[Supplied records — start]

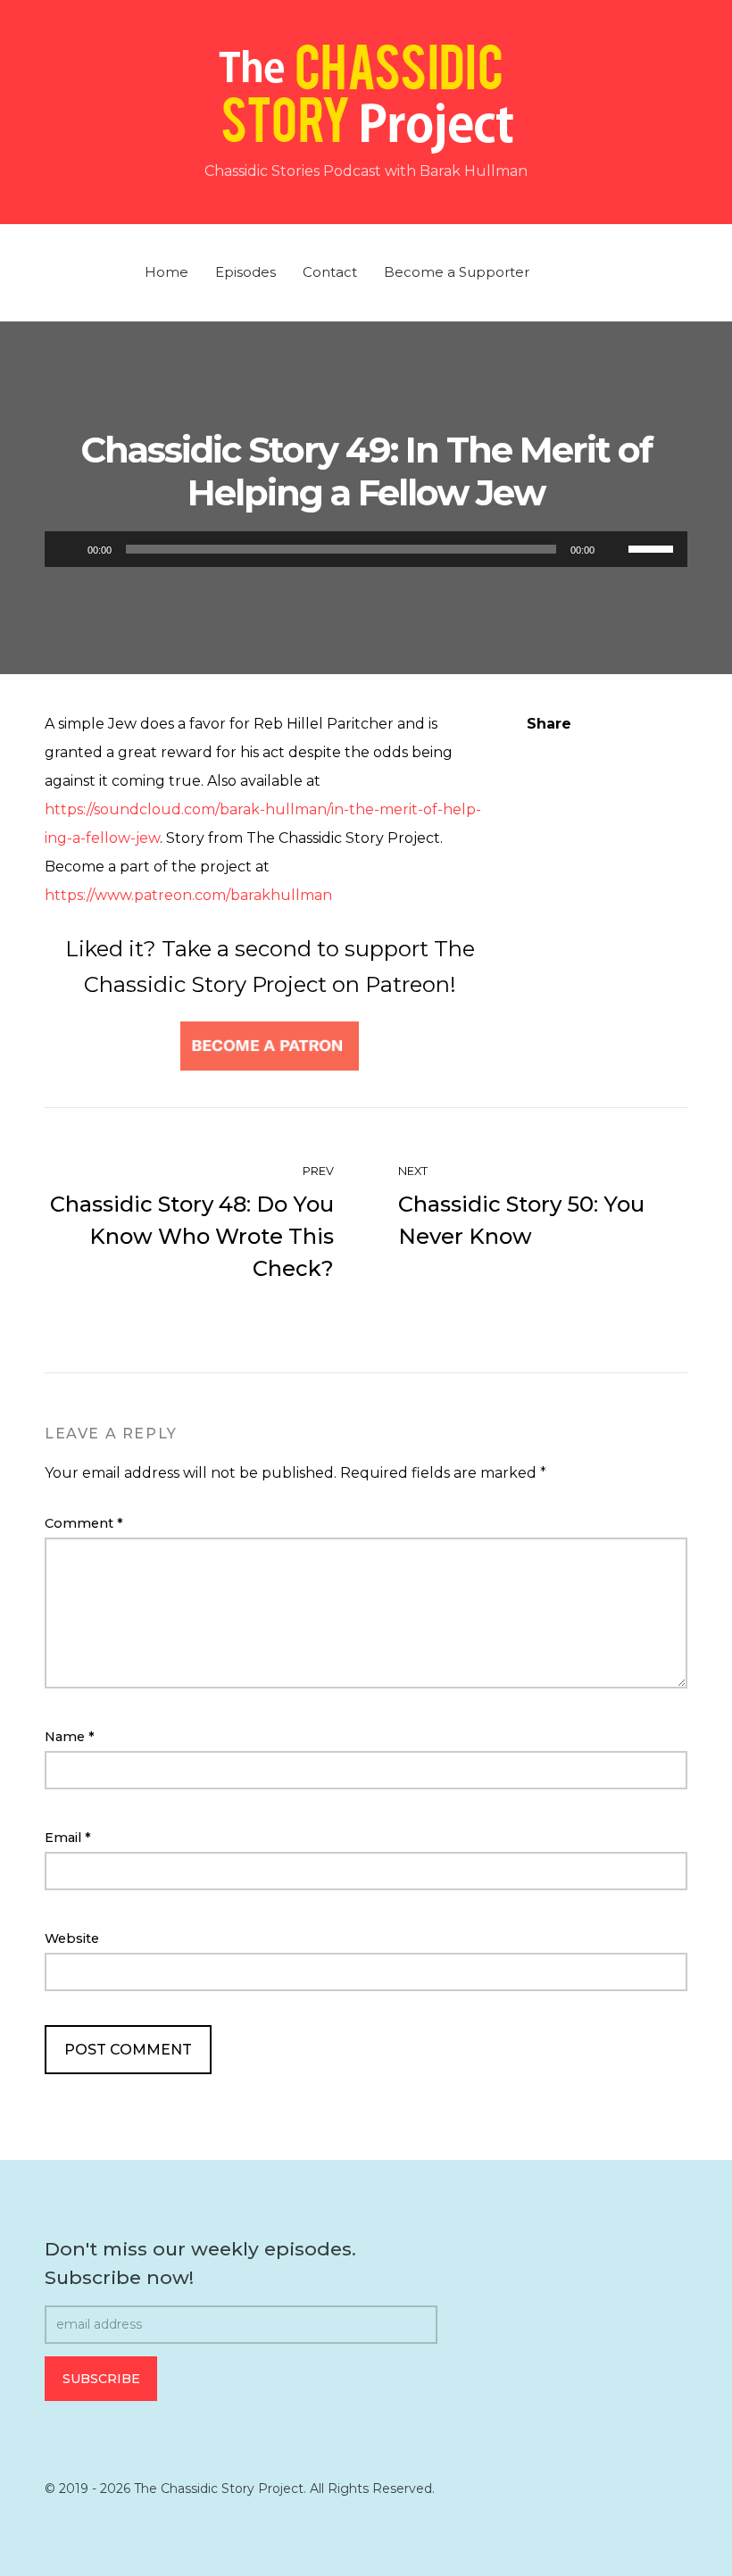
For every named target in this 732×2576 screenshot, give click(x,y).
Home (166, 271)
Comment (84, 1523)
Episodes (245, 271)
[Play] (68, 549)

[Supplied records — finish]

### Task description
The answer must be the full listing, exact in every line, with the pictures removed.

### Solved problem
For every named target in this 732×2576 screenshot, give click(x,y).
Home (166, 271)
Comment (84, 1523)
Episodes (245, 271)
[Play] (68, 549)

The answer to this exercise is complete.